Shopping sites delivering from China are rushing to build their own global freight networks, as the coronavirus pandemic and new US shipping rules threaten the supply of packages to the west in the run-up to Christmas.

Stung by rising costs after a new postage deal was struck last year between the US and the United Nations’ postal body, bargain sites such as Wish and AliExpress have invested heavily to handle their own flow of goods.

“Logistics has become paramount,” said San Francisco-based Wish, which has merchants based in China, and this month raised $1.1bn in its initial public offering on the Nasdaq exchange.

Until July, a UN international postal agreement required China to be treated as a developing nation and afforded lower global shipping fees that were effectively subsidised by western countries including the US.

This meant Chinese companies could ship millions of low-price items — from fake eyelashes to phone chargers — thousands of miles using state-run postal services, often for less than it would cost to ship them domestically. The US estimated it cost $300m every year to subsidise parcels posted from China.
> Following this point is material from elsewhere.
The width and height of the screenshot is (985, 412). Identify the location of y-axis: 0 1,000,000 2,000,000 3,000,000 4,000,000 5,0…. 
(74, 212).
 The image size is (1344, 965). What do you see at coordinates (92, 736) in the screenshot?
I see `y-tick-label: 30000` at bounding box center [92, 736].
However, the Trump administration threatened to quit the UN’s postal body over the issue, forcing a compromise that saw the US set its own pricing starting in July, with European countries able to raise prices from January 1.

Katherine Muth of the US-based International Mailers Advisory Group said the USPS raised its inbound rates on average by about 50 per cent, causing a “huge drop-off in volume on inbound parcels”, especially from China, which had sent about half of all packages.
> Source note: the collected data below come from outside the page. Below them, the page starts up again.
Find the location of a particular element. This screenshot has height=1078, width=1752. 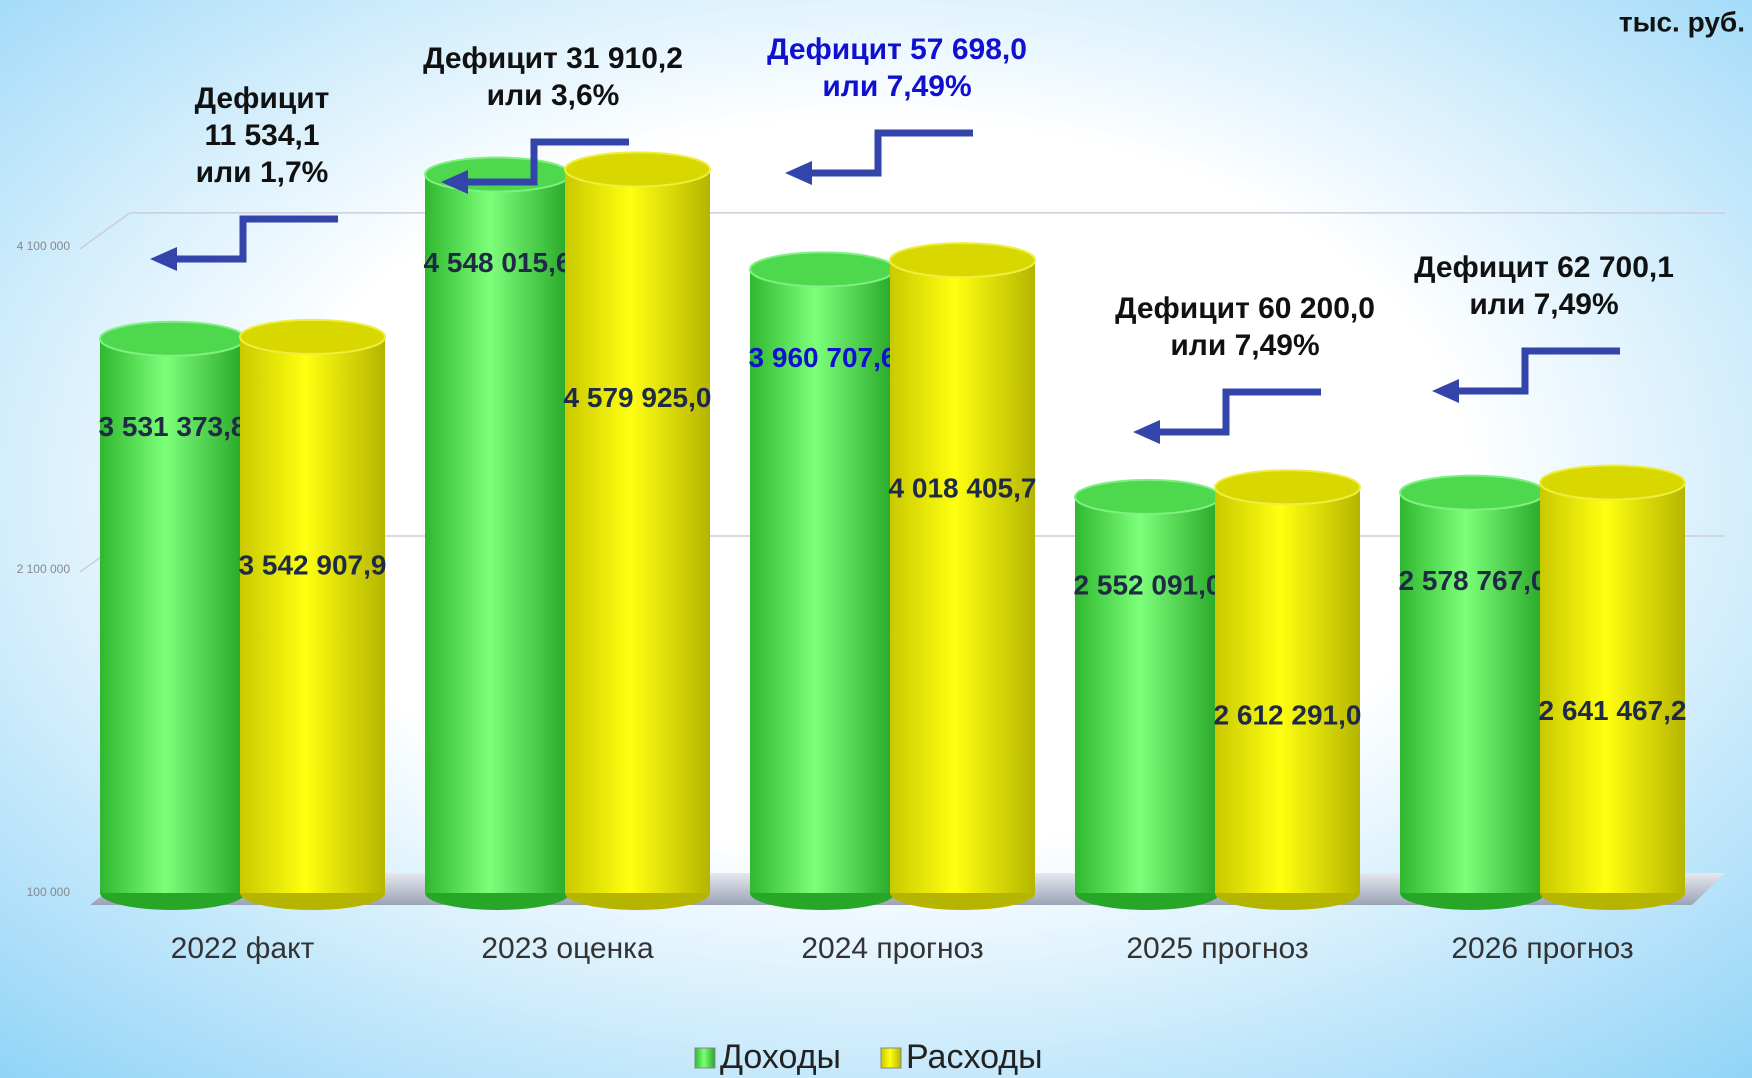

value-label: 2 612 291,0 is located at coordinates (1288, 716).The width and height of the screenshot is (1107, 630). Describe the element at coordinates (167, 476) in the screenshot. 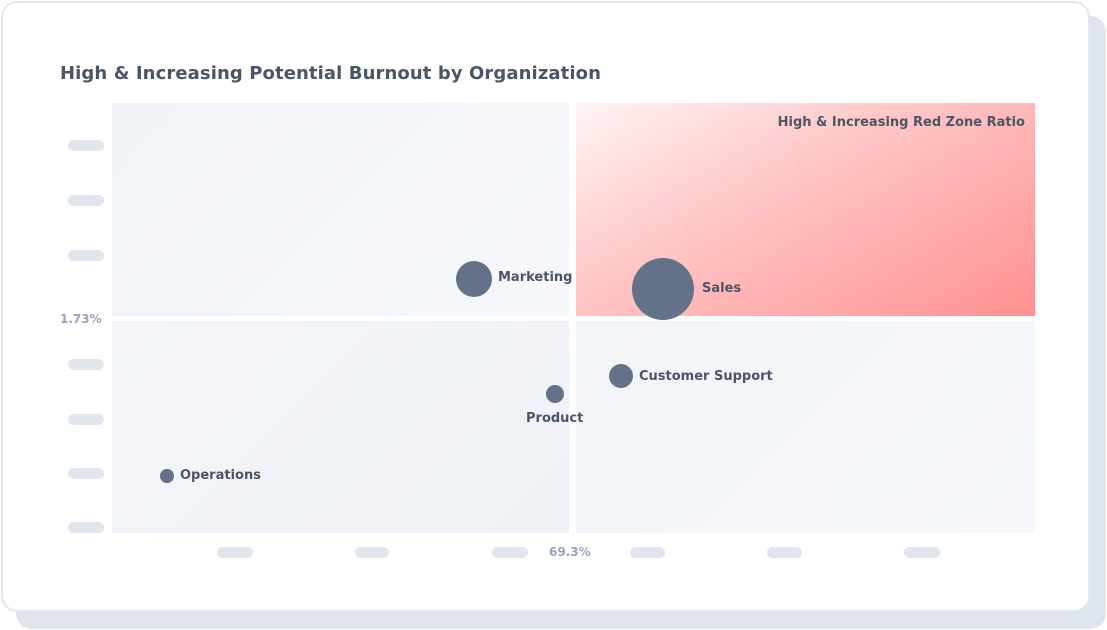

I see `bubble-operations` at that location.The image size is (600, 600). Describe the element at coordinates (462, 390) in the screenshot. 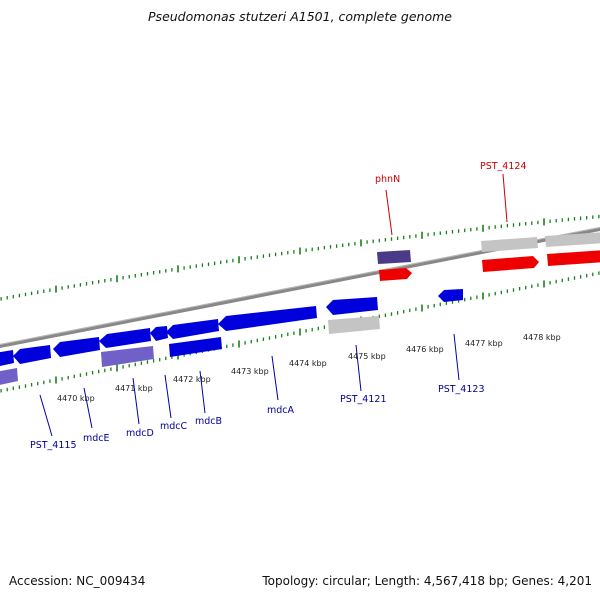

I see `gene-label-PST_4123: PST_4123` at that location.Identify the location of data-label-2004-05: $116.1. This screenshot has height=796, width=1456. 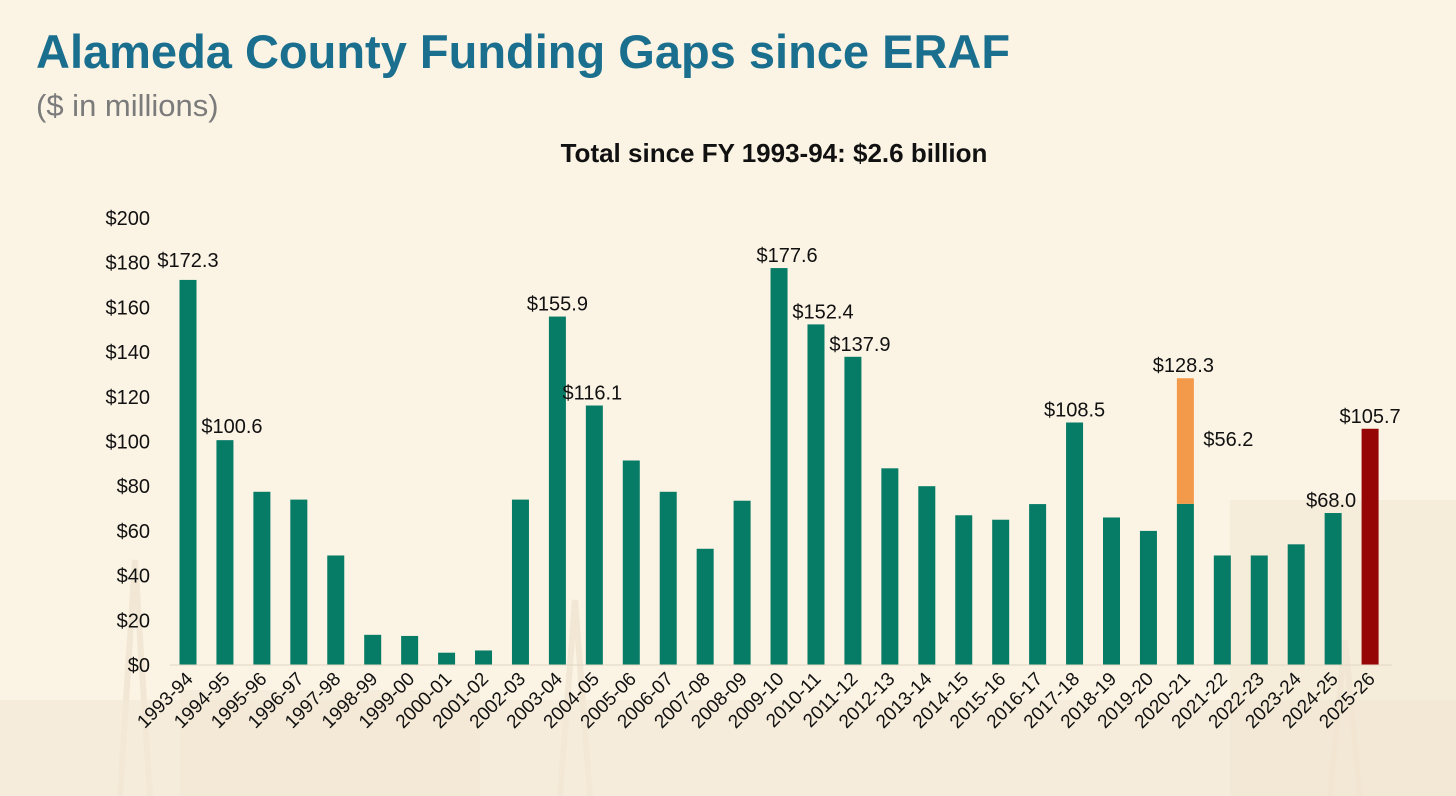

As a result, “ecommerce sites are finding new ways to ship to the United States,” she said.

Wish has been readying its logistics system since Washington first took aim at the postal treaty. It now handles all shipping arrangements for almost half of its orders, up from zero four years ago, and logistics revenue rose from $6m in 2018 to $152m in the third quarter.
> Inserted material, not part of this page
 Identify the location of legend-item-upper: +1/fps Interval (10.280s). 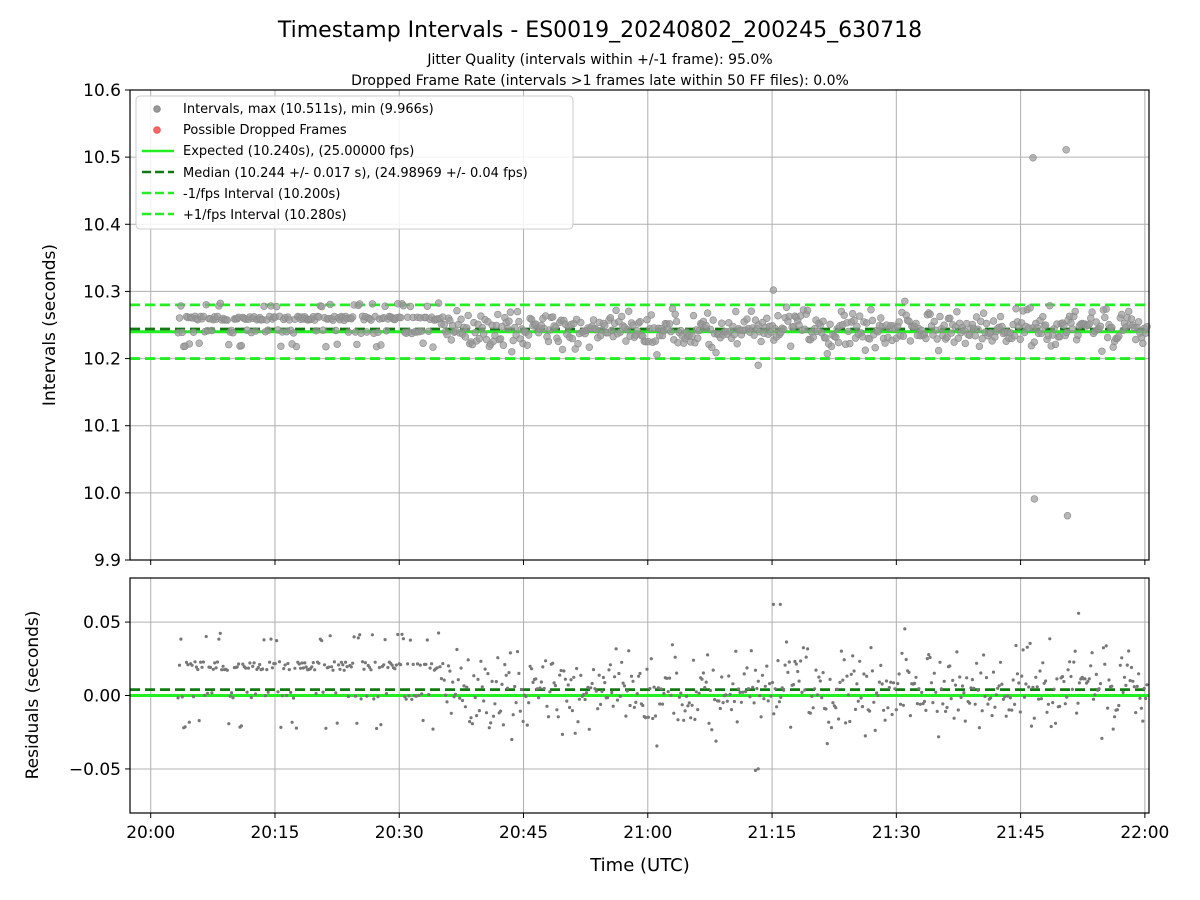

Diane Wang, chief executive of wholesale and retail site, said her company was “working to minimise the impact” by expanding overseas warehouses.

The model is used by Amazon, whose sellers ship containers of goods to local fulfilment centres, which then dispatch individual packages to shoppers.

Alibaba is both building out overseas warehouses and its own logistics network. “We have about 40-50 chartered planes every week flying all around the world,” said Li Dawei, AliExpress’ supply chain director.

The company works with local partners for so-called “last-mile” delivery. The company is also booking space on long-distance freight railway routes to Europe, which take about 15 days and can handle products such as perfumes and nail polish which are prohibited on aeroplanes.

AliExpress is increasingly bundling orders containing multiple items into single packages in China before shipping them abroad. Its overseas warehouses are used for bulkier items such as furniture and home appliances, which are then fulfilled locally.

Still, shoppers who flock to the cheap sites have complained of rising shipping prices this year — Mr Li attributed that mostly to the pandemic. “In the long run, the price rise at the [Universal Postal Union] will certainly impact prices,” he added.